Boris Johnson was unavailable for comment.

Military Morality


And there was I thinking that the military was a bastion of middle class, middle england values, whose members would no more indulge in the seven deadly sins than Marks and Spencer would sell premium sex toys next to the baby food. The Army, Navy and Air Force are renowned for taking feral working class oiks whose career paths would otherwise include a little light fingering, assault as a matter of ritual (and avoiding picking up the soap in the showers at HMP Dartmoor), and then turning them into highly trained, disciplined, single minded targets for every passing jihadi with a rucksack and bitterness. Officers, of course, being drawn from the ‘respectable’ middle classes, already know the score and how to keep their little peccadillos from being dragged out of the shadows, blinking into the harsh light of justice. They are the moral backbone of the military, whose first principle is of course ‘don’t get caught’.


Our fabled military then is a supposed home to a solid conservativism, one which would no more recognize impropriety in the ranks than it does Imperialism in Whitehall.


And yet…turns out someone (and 8 of his shipmates on a nuclear submarine) likes a toot of Colombia’s finest white stuff, while two of his superior officers breach the ‘no touch rule’ designed to prevent intimate relations on board. There is now panic in the rest of the fleet as the Defence Secretary, Micheal ‘Fiddler’ Fallon, wants all submarine crews to be drugs tested. Is he mad? That’s like lifting manhole covers in London hoping to see sweet scented pink ribbon wrapped bouquets of roses instead of a fleet of fetid, feacal flecked fatbergs clogging the arteries of the city. What does he think will turn up?


Who does he think joins up and why they do so? The Royal Navy in particular was built on Rum, Sodomy and the Lash. Hearts of Oak joined up to serve King/Queen and Country, to go to other countries and shag their women, bomb their brothers and shout loudly for more beer. They went to avoid having to do the shitty zero hours, low paid, dead end bullshit jobs back home. Alcohol is the lifeblood that makes it tick over. Pusser’s Rum was the oil lubricating the penile pistons in whorehouses from Devonport to Sembawang. Adultery is always an option, especially now that Wrens go to sea.

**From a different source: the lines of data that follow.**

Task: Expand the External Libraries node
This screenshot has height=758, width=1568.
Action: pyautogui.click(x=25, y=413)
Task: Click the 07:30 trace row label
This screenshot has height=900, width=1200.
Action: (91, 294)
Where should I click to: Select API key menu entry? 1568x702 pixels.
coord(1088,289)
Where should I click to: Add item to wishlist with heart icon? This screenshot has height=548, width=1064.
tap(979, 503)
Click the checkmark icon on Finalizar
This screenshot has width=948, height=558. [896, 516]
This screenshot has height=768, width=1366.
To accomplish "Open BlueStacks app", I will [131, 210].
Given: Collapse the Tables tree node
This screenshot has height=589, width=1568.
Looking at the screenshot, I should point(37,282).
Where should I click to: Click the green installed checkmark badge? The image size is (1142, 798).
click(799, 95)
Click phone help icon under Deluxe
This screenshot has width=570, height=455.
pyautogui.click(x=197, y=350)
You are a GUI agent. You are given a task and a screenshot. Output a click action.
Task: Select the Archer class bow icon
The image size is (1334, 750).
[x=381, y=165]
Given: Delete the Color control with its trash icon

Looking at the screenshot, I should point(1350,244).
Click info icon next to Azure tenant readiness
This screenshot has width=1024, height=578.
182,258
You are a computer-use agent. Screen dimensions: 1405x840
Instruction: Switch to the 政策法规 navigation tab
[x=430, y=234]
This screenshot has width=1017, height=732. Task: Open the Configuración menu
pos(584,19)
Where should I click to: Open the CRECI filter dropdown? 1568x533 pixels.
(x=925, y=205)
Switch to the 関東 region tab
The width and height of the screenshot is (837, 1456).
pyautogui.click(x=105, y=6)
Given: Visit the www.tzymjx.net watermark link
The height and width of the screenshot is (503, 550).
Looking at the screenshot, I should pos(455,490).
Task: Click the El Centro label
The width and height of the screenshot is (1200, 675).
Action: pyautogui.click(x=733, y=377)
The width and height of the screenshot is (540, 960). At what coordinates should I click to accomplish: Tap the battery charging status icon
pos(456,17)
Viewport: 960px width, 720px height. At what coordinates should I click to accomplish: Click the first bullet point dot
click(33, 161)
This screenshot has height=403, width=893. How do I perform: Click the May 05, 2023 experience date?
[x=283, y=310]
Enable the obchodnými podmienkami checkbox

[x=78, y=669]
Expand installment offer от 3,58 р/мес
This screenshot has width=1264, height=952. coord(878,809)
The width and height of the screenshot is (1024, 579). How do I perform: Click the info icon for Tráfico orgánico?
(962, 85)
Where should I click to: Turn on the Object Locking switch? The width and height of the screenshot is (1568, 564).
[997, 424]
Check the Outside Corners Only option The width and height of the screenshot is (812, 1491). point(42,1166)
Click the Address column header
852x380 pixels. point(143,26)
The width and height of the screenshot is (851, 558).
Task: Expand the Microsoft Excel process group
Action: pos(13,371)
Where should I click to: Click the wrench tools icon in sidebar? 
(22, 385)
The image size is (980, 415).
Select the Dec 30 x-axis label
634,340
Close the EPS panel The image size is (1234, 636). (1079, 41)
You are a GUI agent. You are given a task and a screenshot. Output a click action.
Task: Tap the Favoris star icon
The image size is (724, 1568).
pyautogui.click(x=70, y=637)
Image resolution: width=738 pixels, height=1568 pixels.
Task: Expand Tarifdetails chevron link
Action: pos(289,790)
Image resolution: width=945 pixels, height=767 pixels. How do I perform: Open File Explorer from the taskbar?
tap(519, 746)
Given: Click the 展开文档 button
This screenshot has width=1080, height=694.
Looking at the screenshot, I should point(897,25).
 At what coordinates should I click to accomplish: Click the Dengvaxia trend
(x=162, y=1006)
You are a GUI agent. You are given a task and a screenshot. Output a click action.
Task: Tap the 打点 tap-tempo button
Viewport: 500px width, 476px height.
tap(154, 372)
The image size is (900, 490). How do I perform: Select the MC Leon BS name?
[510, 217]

So, there is of course a stonking great elephant here, wearing a big red sash called hypocrisy. The Navy is not the Church of England at sea.


If you ever find yourself in a huge metal tube, cut off from the outside world for very long periods of time with the coming apocalyse in nuclear form as company, and you don’t sniff a little, swig a little or shag a little to avoid facing up to the insanity of your situation…I fear for your soul.